Томаш покачал головой.
— Не совсем. Кодировка предполагает замену слов, а шифровка — замену букв. Код — шифр высшего пилотажа, в известном смысле аристократ среди шифров.
— А это? — спросил консул, бросив недоверчивый взгляд на записку Тошкану. — Код или шифр?
— Пока трудно сказать, — признался Томаш, слегка поморщившись. — Слово «молок» определенно указывает на кодировку, но остальное… — Он замолчал, вдруг усомнившись в своем наблюдении. И через мгновение решительно заявил: — Нет, остальное тоже код. — Томаш провел пальцем по двум оставшимся словам. — Вы обратили внимание на сплетение слогов, на звуковой рисунок? Нинундия. Омастоос. Это слова, господин посол, вне всякого сомнения. Шифр устроен по-другому, в нем почти никогда не бывает гласных, и выглядит все иначе, хаотически, неорганизованно, запутанно. Как произвольная последовательность согласных. Здесь же есть гласные, а стало быть, это слова. — Норонья вглядывался в таинственные письмена, лелея слабую надежду, что ему сразу удастся ухватить кончик нити, и клубок загадок размотается сам собой. Через минуту он досадливо тряхнул головой. — Нет, не понимаю. — Он прикрыл глаза и сосредоточенно потер виски. — Пожалуй, мне придется поработать над посланием в более подходящей обстановке.
— Значит, эти слова ничего вам не говорят?

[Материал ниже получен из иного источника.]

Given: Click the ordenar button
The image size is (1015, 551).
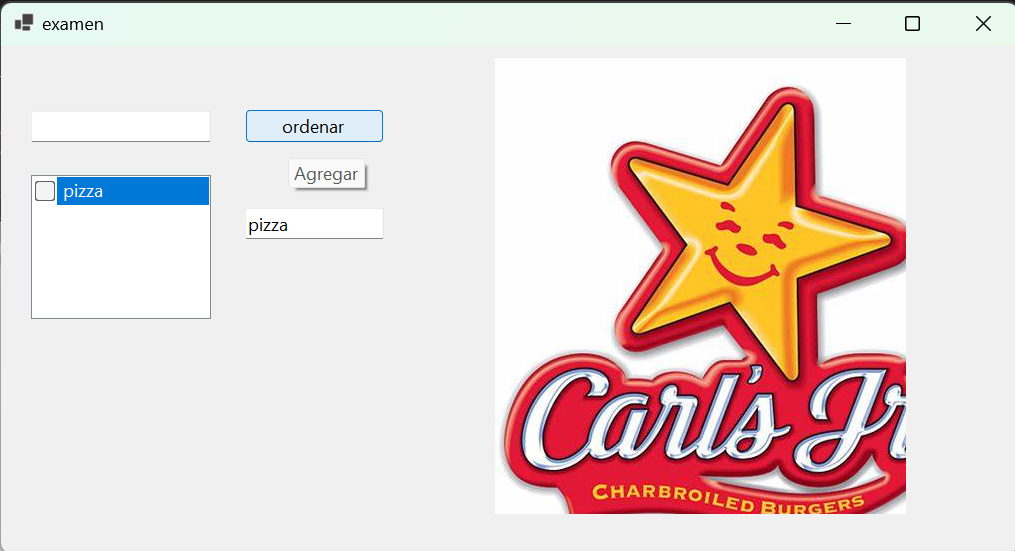Looking at the screenshot, I should (x=314, y=126).
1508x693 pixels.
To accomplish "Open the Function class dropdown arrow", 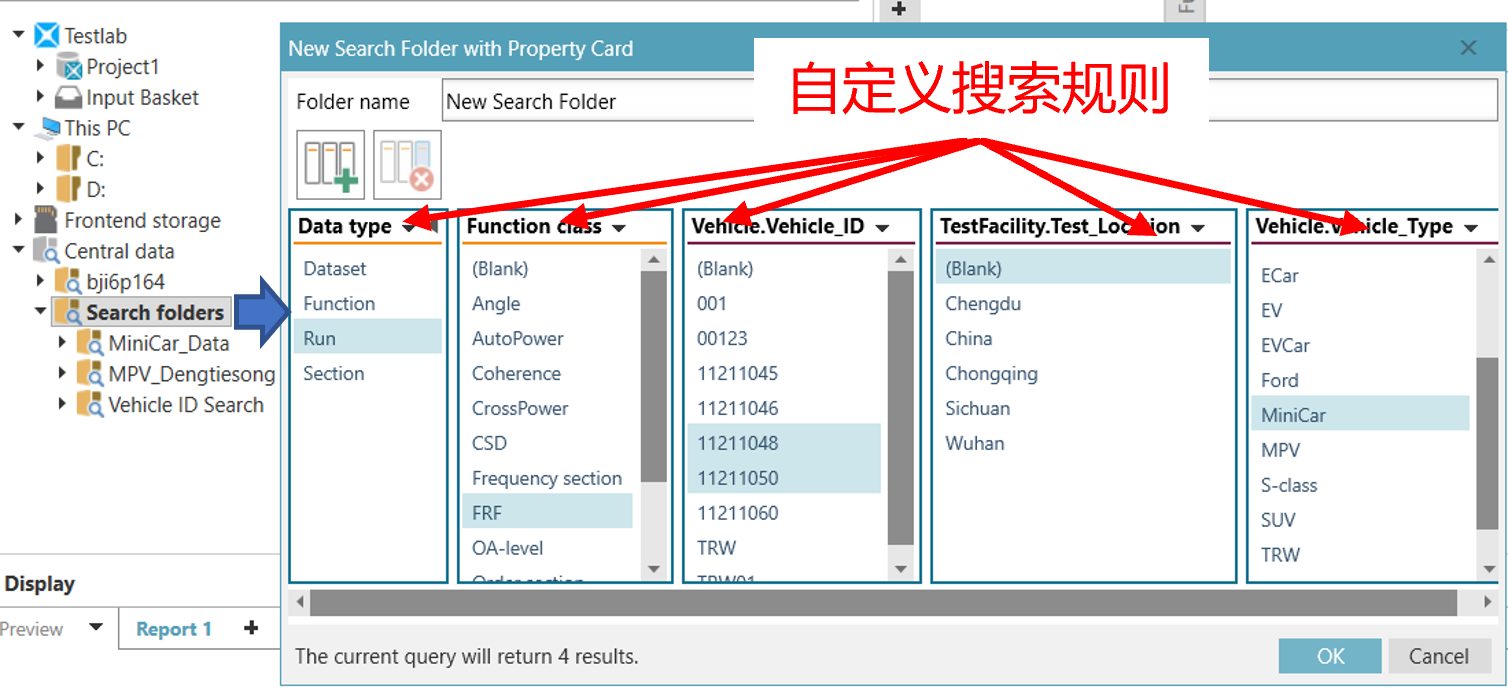I will (619, 228).
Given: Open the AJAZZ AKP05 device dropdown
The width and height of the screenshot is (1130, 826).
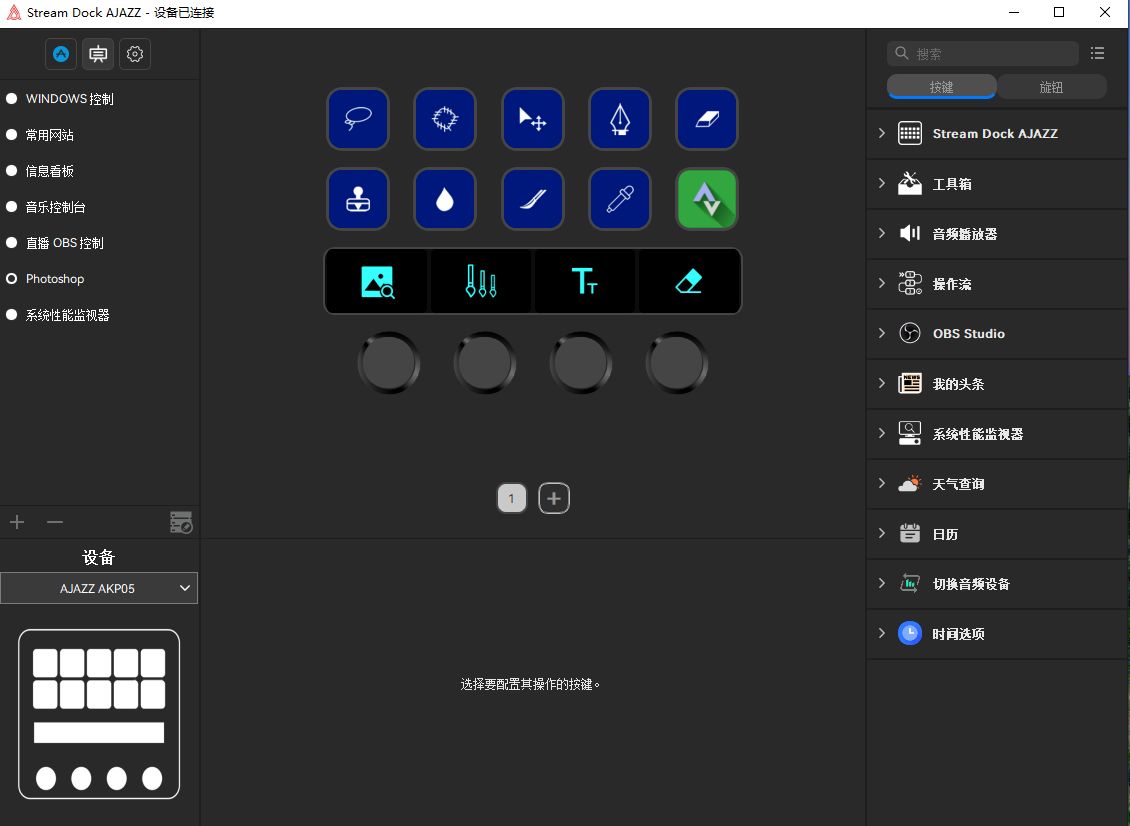Looking at the screenshot, I should (x=99, y=588).
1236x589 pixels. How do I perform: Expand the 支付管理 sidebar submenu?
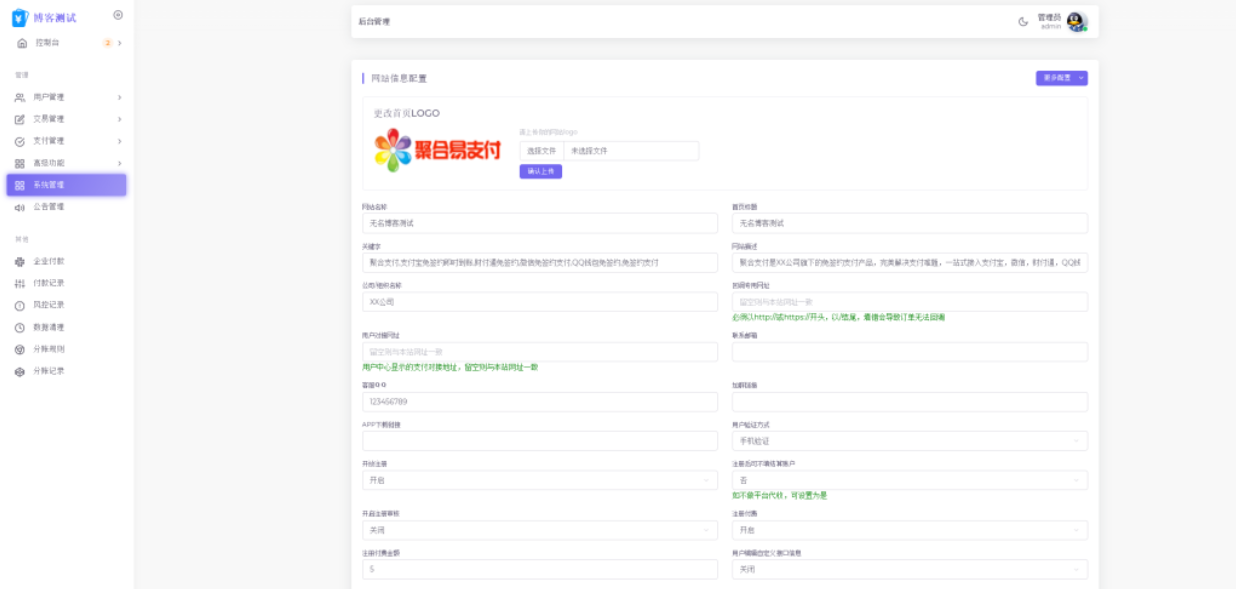(119, 141)
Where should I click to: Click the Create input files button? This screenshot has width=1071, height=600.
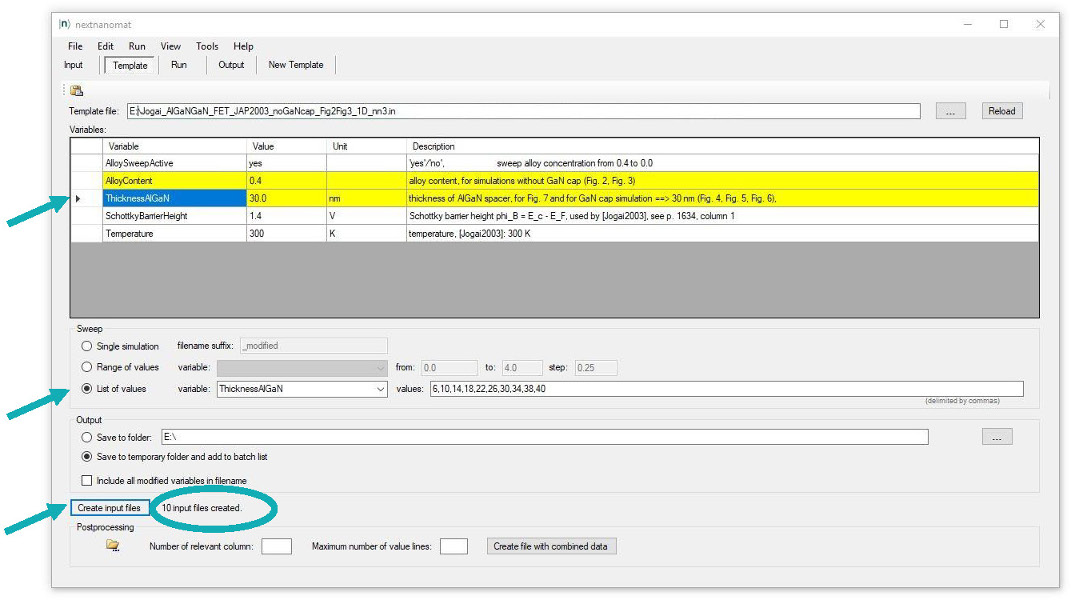tap(110, 508)
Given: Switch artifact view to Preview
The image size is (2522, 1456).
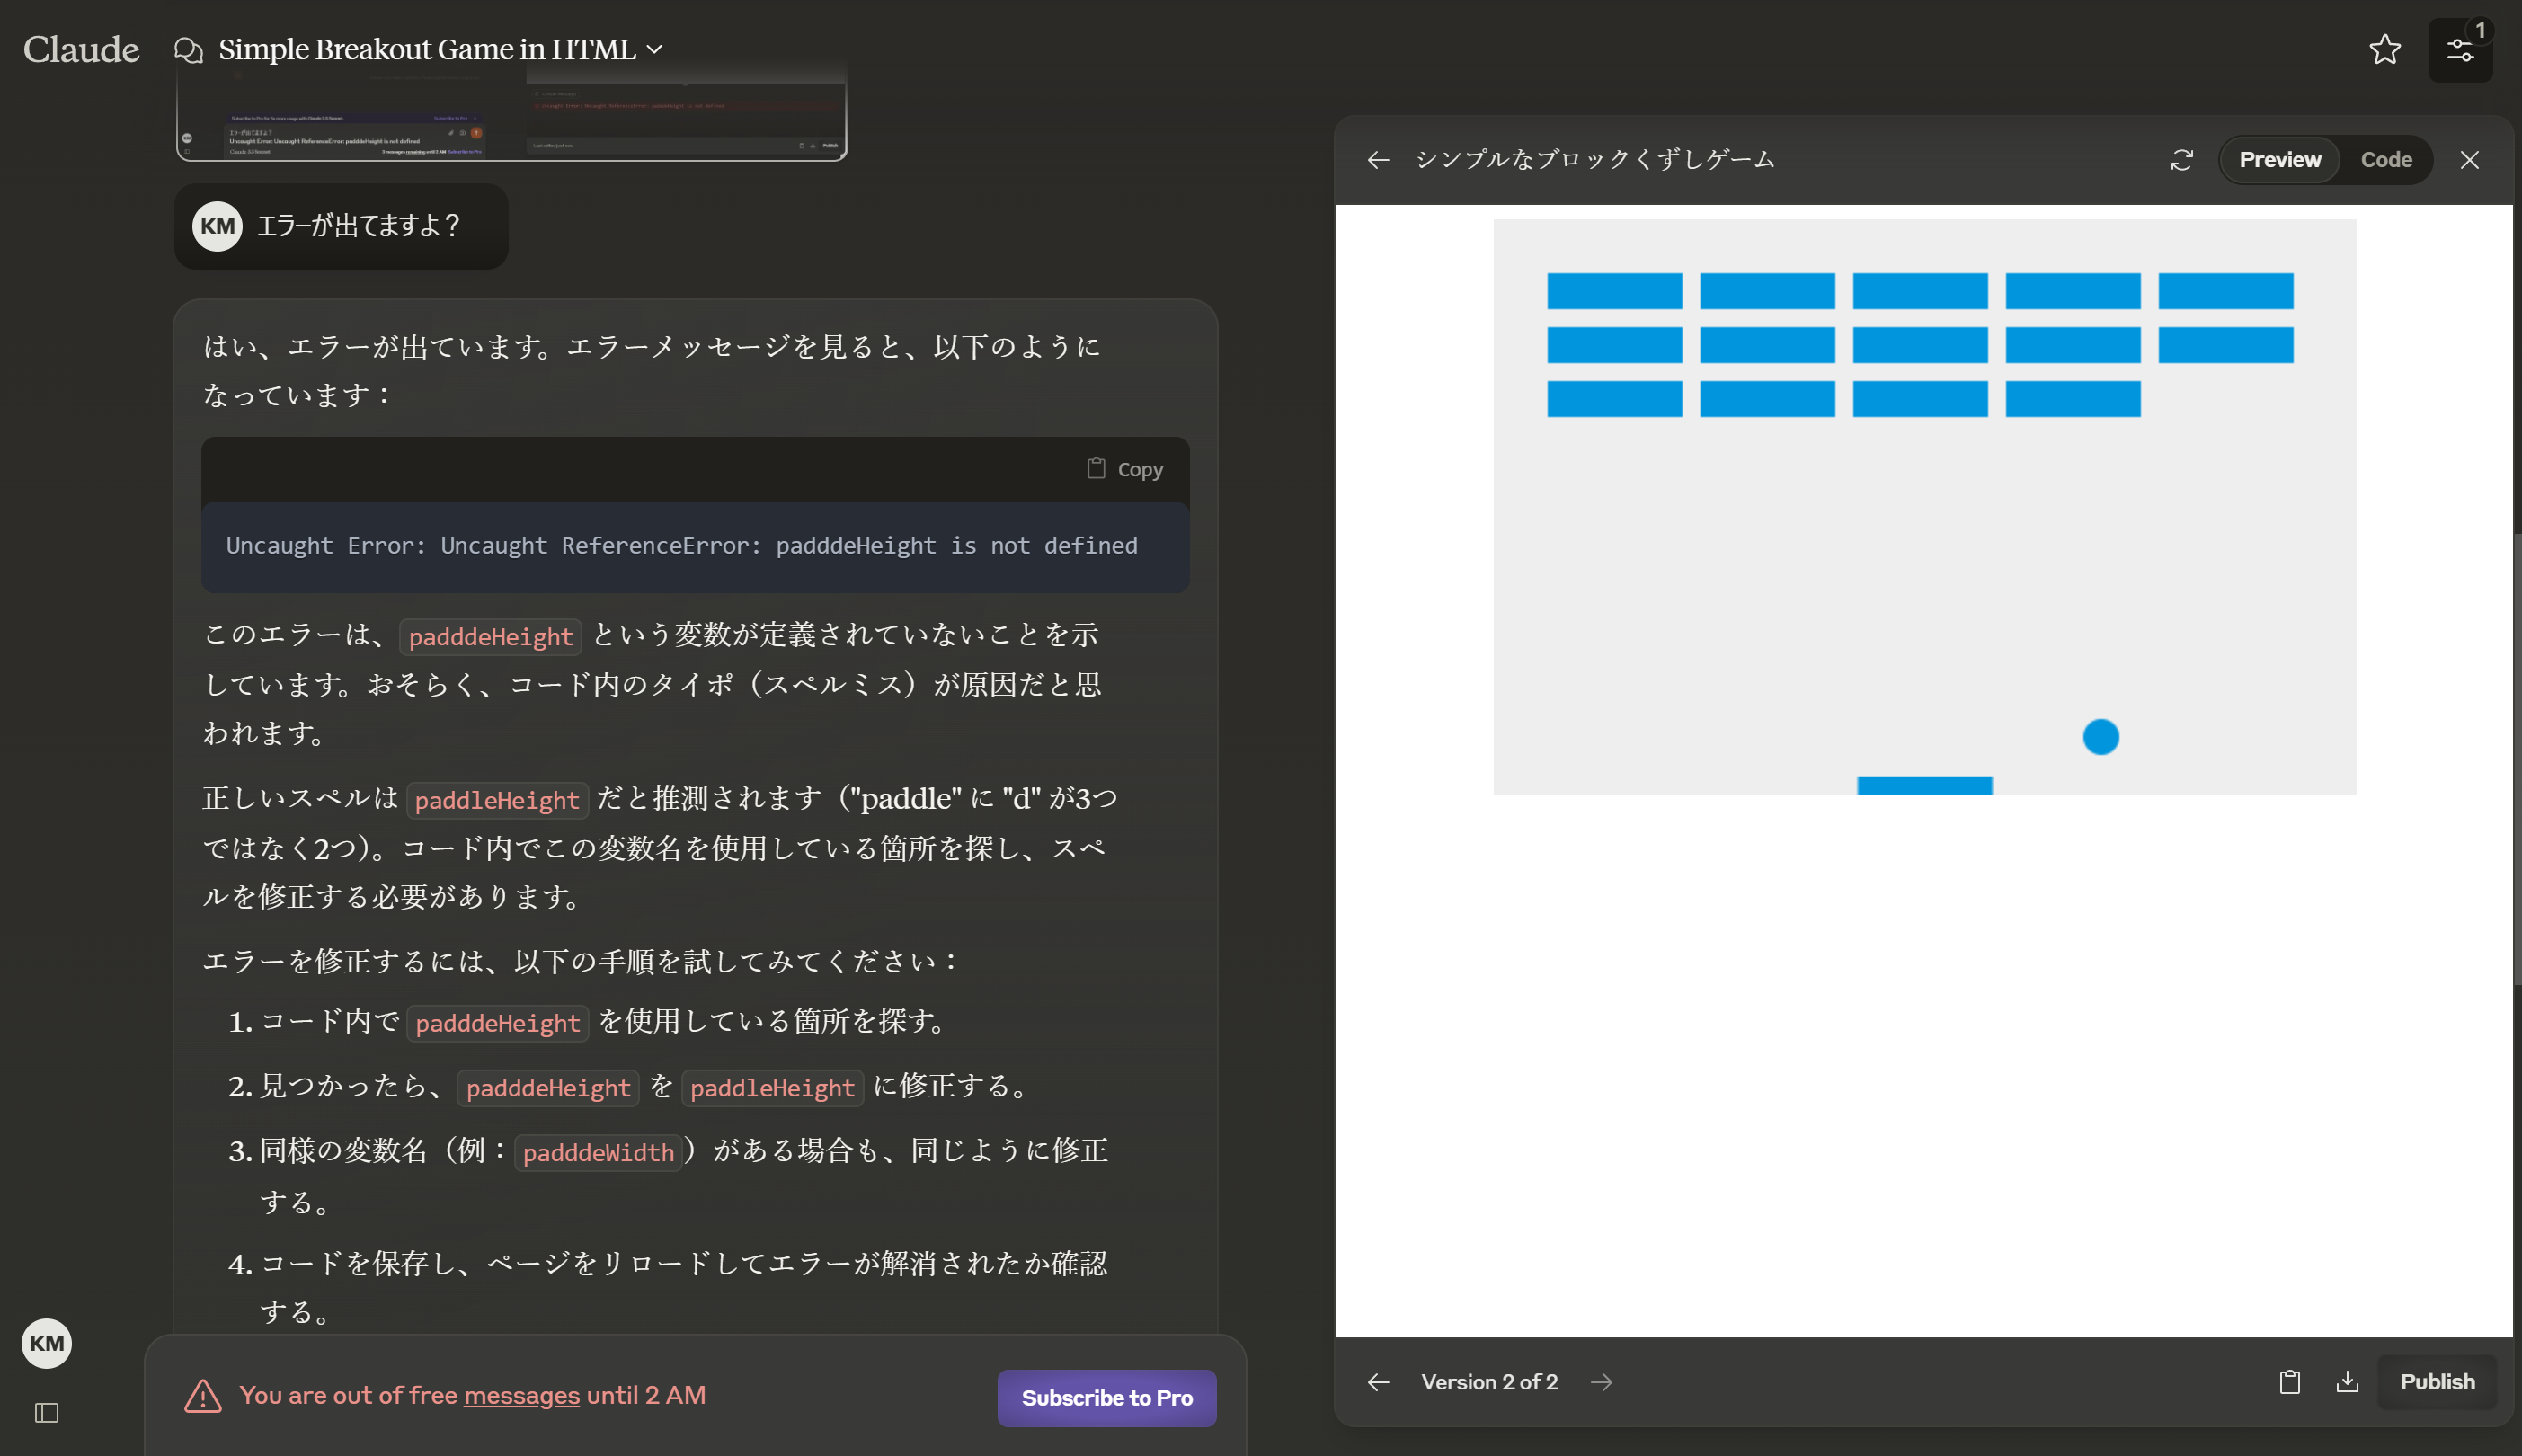Looking at the screenshot, I should click(x=2279, y=160).
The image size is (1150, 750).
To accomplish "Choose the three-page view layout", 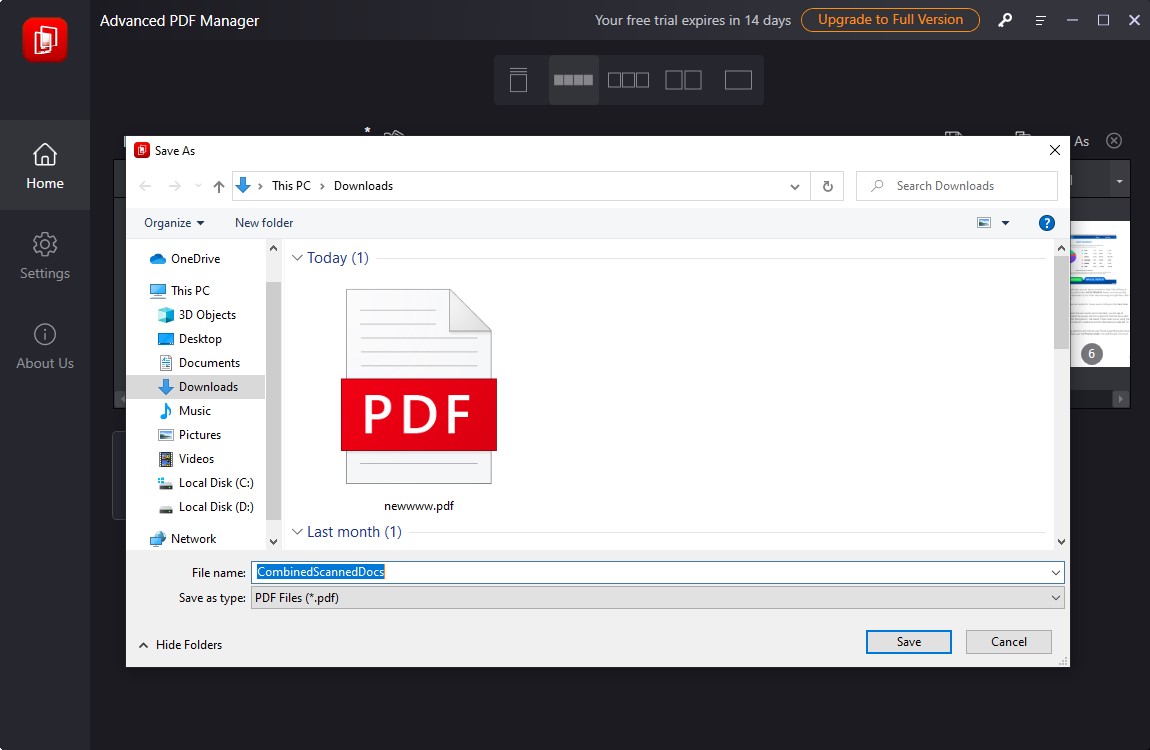I will point(628,79).
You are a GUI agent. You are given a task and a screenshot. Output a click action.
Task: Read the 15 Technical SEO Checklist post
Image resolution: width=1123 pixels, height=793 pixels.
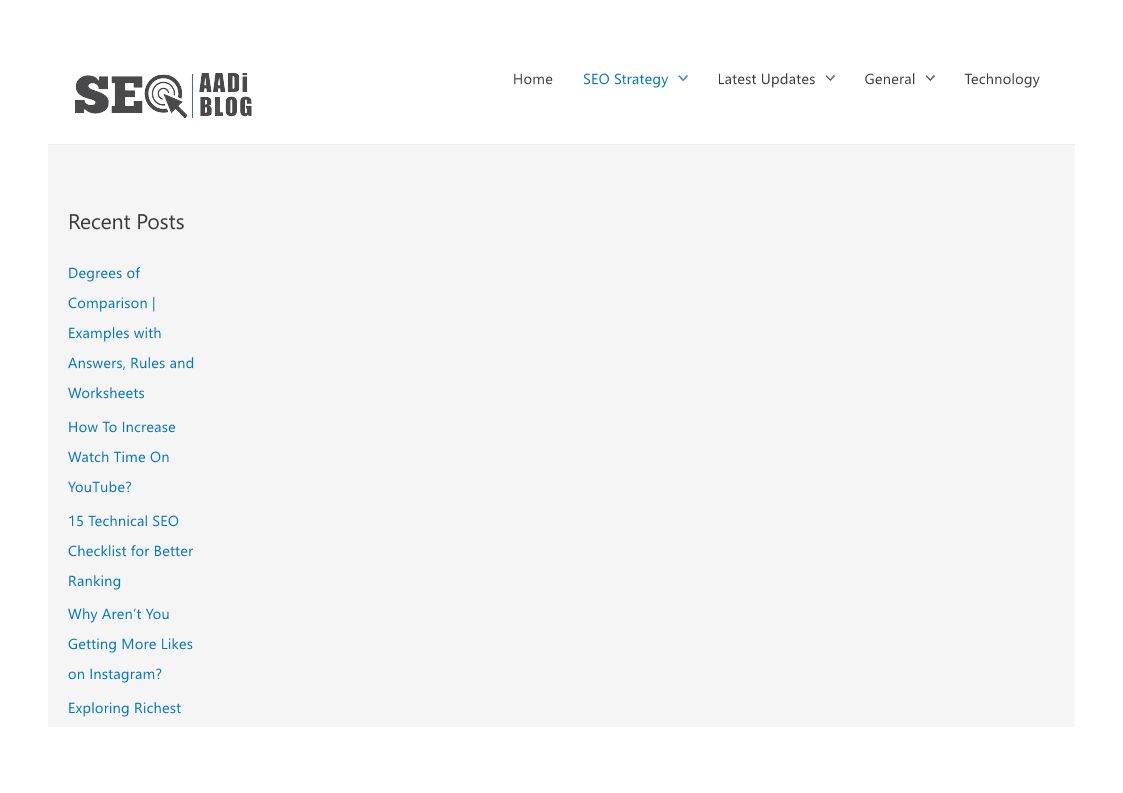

Жара усиливалась, солнце нещадно терзало город, а до вечера, сулившего спасительную прохладу, было еще далеко. По какой бы дороге ни пошел Томаш в тот час, любая привела бы его на пляж; а стоило португальцу вернуться в отель, тот самый, в котором жил и умер профессор Тошкану, как зов моря сделался неодолимым. Томаш надел плавки, накинул халат, спустился в холл, попросил полотенце и вышел из отеля. Пересек улицу Мария-Китерия и свернул на знаменитый проспект Виейра-Сото. Дождался зеленого светофора, прошагал по широкой набережной, спустился по ступенькам и оказался на пляже.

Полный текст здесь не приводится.